The resolution was pretty cool. Cliff Roberts whips out his pistol and shoots the rope from which Dolores and the net swing. And just barely in time, since the harpoon passes directly through where she had just been hanging. But it does bring up a somewhat troubling question. If Roberts is such a crack shot that he can hit a thin rope dead center from a distance, why can’t he hit a much thicker person during the various gun battles that rage throughout the 12 chapters? He just was lucky, I guess. And much to the relief of Dolores, I’m sure.
Another cliffhanger that I liked was “The Glass Guillotine.” A large window is shattered, and Dolores falls unconscious with her neck nicely centered in the empty frame. A large sharp shard of glass, above, is loosened and falls down at the end of chapter eleven. Even though it’s pretty obvious that in the next chapter Dolores will revive in time to roll out of the way, I still thought the concept of a glass guillotine was pretty cool.

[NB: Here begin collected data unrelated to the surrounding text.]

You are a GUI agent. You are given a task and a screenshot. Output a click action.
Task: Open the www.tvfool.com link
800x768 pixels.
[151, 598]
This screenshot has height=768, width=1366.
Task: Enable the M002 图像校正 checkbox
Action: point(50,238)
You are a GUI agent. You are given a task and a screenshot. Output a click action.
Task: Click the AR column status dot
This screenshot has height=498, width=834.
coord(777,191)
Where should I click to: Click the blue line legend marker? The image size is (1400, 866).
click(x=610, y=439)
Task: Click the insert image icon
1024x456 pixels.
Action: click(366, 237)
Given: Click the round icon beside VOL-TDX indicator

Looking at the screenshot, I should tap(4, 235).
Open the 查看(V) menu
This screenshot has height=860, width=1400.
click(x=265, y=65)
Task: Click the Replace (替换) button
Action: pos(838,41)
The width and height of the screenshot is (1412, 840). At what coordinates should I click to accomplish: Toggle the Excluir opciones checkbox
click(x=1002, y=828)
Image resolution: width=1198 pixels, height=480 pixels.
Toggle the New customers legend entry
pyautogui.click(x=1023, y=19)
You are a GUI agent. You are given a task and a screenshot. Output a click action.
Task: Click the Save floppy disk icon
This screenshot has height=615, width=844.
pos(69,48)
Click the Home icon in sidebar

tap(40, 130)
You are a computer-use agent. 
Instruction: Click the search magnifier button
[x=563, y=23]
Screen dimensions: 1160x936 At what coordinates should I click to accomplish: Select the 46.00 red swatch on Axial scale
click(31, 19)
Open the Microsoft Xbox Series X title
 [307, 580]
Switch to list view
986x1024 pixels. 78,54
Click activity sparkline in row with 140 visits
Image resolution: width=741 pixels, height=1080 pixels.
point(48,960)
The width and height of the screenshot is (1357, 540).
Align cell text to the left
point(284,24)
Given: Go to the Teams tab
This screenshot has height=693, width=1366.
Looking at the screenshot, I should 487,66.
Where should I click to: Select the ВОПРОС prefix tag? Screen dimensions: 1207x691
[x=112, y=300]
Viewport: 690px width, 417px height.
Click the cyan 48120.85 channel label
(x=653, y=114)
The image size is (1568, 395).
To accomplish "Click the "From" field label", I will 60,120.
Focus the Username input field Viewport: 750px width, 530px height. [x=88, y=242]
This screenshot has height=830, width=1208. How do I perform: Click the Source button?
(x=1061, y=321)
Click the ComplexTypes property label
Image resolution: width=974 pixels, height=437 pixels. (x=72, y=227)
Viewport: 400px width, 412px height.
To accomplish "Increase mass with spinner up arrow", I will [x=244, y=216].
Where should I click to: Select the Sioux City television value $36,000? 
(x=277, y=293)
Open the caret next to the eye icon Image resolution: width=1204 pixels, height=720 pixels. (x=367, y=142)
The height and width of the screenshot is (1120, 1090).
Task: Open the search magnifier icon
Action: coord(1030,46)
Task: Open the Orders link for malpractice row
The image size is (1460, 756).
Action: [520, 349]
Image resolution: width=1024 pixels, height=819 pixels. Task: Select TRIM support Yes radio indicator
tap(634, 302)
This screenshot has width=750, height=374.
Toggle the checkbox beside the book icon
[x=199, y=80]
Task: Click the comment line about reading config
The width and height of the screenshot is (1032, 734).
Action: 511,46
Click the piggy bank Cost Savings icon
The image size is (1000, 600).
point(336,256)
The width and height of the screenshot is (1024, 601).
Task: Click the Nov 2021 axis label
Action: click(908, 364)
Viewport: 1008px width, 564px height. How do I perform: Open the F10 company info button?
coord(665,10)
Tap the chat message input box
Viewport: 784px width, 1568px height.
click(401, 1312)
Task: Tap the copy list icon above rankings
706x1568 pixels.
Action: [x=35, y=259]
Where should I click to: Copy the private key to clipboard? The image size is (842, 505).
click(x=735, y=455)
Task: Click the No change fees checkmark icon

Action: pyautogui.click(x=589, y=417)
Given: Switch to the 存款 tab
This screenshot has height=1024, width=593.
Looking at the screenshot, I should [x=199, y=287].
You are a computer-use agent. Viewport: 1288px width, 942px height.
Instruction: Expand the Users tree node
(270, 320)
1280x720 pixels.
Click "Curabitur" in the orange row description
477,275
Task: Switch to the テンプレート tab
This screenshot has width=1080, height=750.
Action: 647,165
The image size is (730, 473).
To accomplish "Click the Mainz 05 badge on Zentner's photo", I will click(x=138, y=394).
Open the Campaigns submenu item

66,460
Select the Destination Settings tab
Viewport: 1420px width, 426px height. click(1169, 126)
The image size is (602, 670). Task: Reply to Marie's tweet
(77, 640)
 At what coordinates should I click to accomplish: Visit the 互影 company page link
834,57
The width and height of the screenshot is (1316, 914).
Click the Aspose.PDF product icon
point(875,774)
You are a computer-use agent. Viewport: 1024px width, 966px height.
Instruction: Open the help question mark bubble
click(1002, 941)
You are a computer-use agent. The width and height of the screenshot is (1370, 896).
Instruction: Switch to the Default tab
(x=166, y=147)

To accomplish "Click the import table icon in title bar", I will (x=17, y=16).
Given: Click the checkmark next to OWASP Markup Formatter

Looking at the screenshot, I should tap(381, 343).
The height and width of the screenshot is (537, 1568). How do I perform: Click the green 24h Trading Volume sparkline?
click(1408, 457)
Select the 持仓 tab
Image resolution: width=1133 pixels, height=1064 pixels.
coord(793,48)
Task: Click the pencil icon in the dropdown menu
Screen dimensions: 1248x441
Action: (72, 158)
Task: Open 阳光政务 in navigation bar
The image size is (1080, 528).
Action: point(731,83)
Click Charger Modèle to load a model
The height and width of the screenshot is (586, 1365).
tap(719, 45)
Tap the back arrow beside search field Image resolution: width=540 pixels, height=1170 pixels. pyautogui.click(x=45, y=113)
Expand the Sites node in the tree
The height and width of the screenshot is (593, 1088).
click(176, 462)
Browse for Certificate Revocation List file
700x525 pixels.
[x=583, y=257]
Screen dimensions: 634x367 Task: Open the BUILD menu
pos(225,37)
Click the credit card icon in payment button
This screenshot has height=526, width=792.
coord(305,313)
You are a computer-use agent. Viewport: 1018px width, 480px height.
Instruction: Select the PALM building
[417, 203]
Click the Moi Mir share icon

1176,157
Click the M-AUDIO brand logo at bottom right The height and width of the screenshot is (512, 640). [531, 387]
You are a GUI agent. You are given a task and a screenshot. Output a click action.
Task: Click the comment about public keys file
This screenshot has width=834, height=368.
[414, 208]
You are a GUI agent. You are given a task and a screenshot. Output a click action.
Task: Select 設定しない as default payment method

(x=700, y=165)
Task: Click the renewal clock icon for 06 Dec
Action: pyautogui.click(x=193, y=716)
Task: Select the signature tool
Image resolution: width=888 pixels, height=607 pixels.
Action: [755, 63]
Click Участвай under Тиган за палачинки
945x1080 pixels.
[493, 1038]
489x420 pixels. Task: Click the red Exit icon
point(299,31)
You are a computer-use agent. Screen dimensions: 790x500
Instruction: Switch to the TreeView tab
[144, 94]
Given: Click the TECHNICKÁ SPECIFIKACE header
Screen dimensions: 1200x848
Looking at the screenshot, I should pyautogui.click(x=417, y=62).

A similar cliffhanger was used earlier in the 1941 serial Captain Marvel, but with a different resolution. Captain Marvel didn’t need to roll out of the way in time. The shard of glass struck his impenetrable skin and shattered. Obviously, the Daugher of Don Q had no such tough skin, and so a different resolution has to be used. Still a worthy cliffhangers, though.
And so it goes until the final chapter. Dolores and Cliff finally figure out why so many of the Quantero family are being killed. A fortune left to them in the form of a land grant! Here and all this time they thought there was some ancient feud going on between the Quanteros and another old Spanish family. Who’d a thunk it?
And in the final chapter…
Cliff confronts Manning, while Dolores is busy being dumped off a bridge. Manning is shot in the final fracas by one of his own henchmen. Dolores is saved from a watery death, while Donovan is pitched to his death instead. And the old land grant? Well, in a resolution stolen directly the Universal movie Sherlock Holmes Faces Death three years earlier, Dolores burns it rather than displace the thousands of people currently living on her land. And everyone lives happily ever after.
There is an unintentional (I think) laugh along the way. In one scene, Dolores has been accused of murdering Cliff. Cliff shows up and protests to the cop, “But I’m still alive.” “Yeah,” responds the policeman, “that’s your story. Tell it to Inspector Grogan.” Ya gotta love it! I guess this is one copper who trusts in the old adage, “Never assume!”
It should be pointed out that the title Daughter of Don Q is really somewhat of a misnomer. Our heroine, Dolores Quantero isn’t really the daughter of Don Q. Old Don Quantero lived back in the 17th century and Dolores is a 1946 gal, so she’s actually a distant relative of the old geezer. Maybe a great-great-great-great-great-granddaughter. But I guess that wouldn’t make for a very usable serial title. So we’ll stick with the shorter, but still technically incorrect, Daughter of Don Q.
It’s a pretty good serial. Certainly not a shining example of Republic’s best, like Captain Marvel, but a far cry from their low-budget worst, as exemplified by Man With the Steel Whip. And it’s a nice change of pace from the westerns, superheros, jungle flicks and flying serials. There’s no mention of the recently won World War, so it tends to hold up fairly well as a generic 1940’s adventure serial.
It’s short with twelve chapters and a total running time of 166 minutes. It uses the pretty-much standard 20-minute first chapter and 13-minute chapters after that. I’d recommend you spend a little time with Daughter of Don Q. It’s a fun little serial, and you can watch it on YouTube and other streaming services. You could do a lot worse!